Anonymous GitHub link: https://github.com/DeepGNNShallowSampler/shaDow-GNN-release
This repository contains the code for all the experiments in our ICML submission.
We have extended shaDow-GNN into a general and powerful learning pipeline for graph representation learning. The training of shaDow-GNN can be abstracted as three major steps:
The preprocessing steps may
- Smooth the node features
- Augment the node features with training labels.
The first point is similar to what SGC and SIGN did (it's just we convert the original algorithm into the shaDow version). The second point is inspired by the methods on the OGB leaderboard (only applicable under the transductive setting).

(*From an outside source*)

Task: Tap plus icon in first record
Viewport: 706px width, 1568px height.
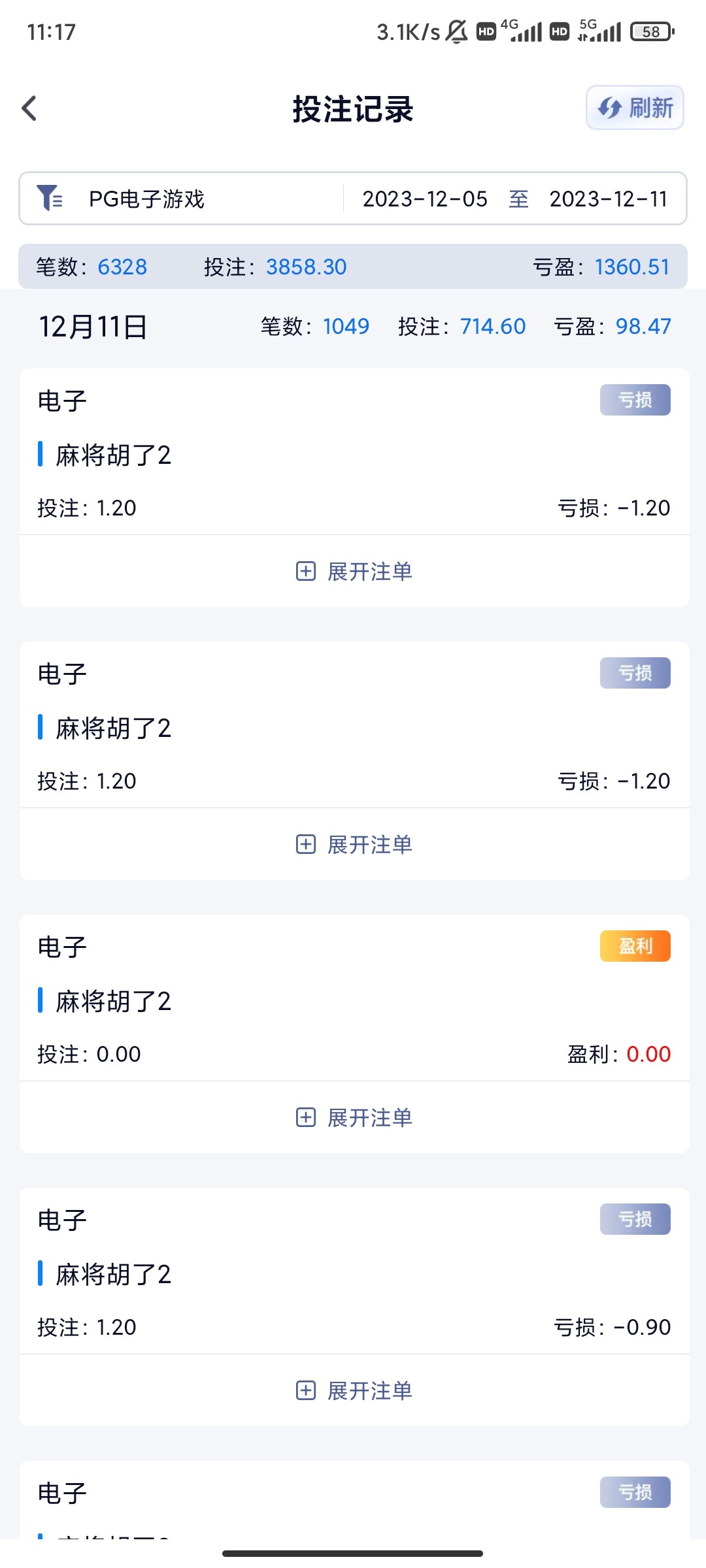Action: [x=306, y=572]

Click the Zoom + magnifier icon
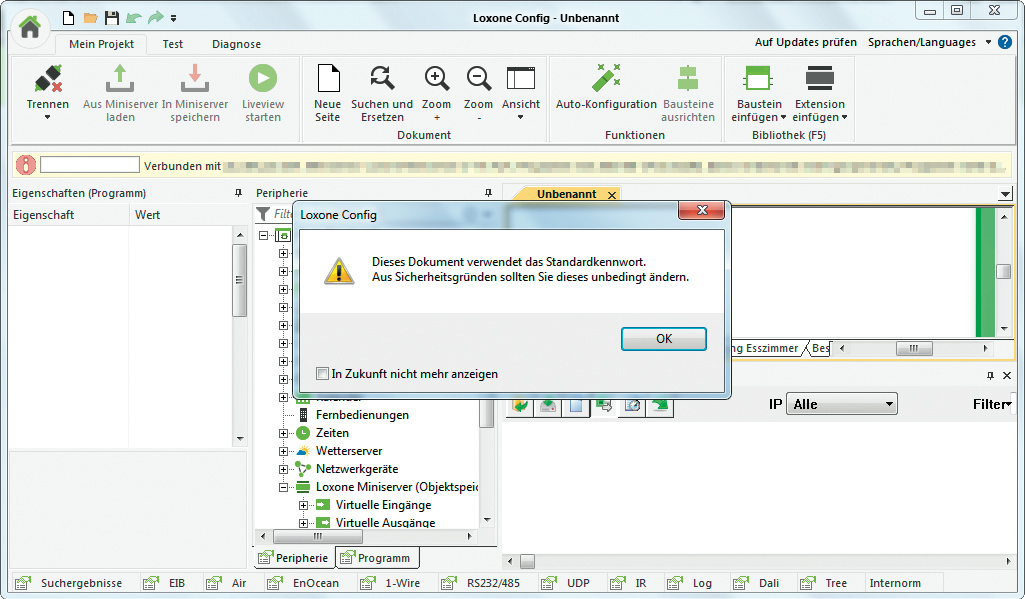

Note that preprocessing is turned off when performing the baseline comparisons in Table 1 (for fairness), and when training the papers100M graph (we don't have a machine with huge RAM to accommodate the additional features of the 100M nodes..).
shaDow-GNN now supports six different backbone architectures, including: GCN, GraphSAGE, GAT, GIN, JK-Net and SGC.
In addition, as mentioned in Section 3.3, we support the following architectural extensions:
- Samplers: k-hop, PPR, and the ensemble of them
- Subgraph pooling / READOUT: CenterPooling, SortPooling, MaxPooling, MeanPooling, SumPooling
After the training is finished, we can reload the stored checkpoint to perform the following post-processing steps:
- C&S (transductive only): we borrow the DGL implementation of C&S to perform smoothening of the predictions generated by shaDow-GNN.
- Ensemble: Ensemble can be done either in an "end-to-end" fashion during the above training step, or as a postprocessing step. In the paper, our discussion is based on the "end-to-end" ensemble.
Due to its flexibility in minibatching, shaDow-GNN requires the minimum hardware for training and inference computation. Most of our experiments can be run on a desktop machine. Even the largest graph of 111 million nodes can be trained on a low-end server.
The main computation operations include:
- Subgraph sampling, where we construct a local subgraph for each target node independently. This part is parallelized on CPU by C++ and OpenMP.
- Forward / backward propagation of the GNN model. This part is parallelized on GPU via PyTorch.
We summarize the recommended minimum hardware spec for the three OGB graphs:
Graph | Num. nodes | CPU cores | CPU RAM | GPU memory |
---|---|---|---|---|
ogbn-arxiv | 0.2M | 4 | 8GB | 4GB |
ogbn-products | 2.4M | 4 | 32GB | 4GB |
ogbn-papers100M | 111.1M | 4 | 128GB | 4GB |
If you have more powerful machines, you can simply scale up the performance by increasing the batch size. In our experiments, we have tested on GPUs ranging from NVIDIA GeForce GTX 1650 to NVIDIA GeForce RTX 3090.
When you run shaDow-GNN for the first time, we will convert the graph data from the OGB or GraphSAINT format into the shaDow-GNN format.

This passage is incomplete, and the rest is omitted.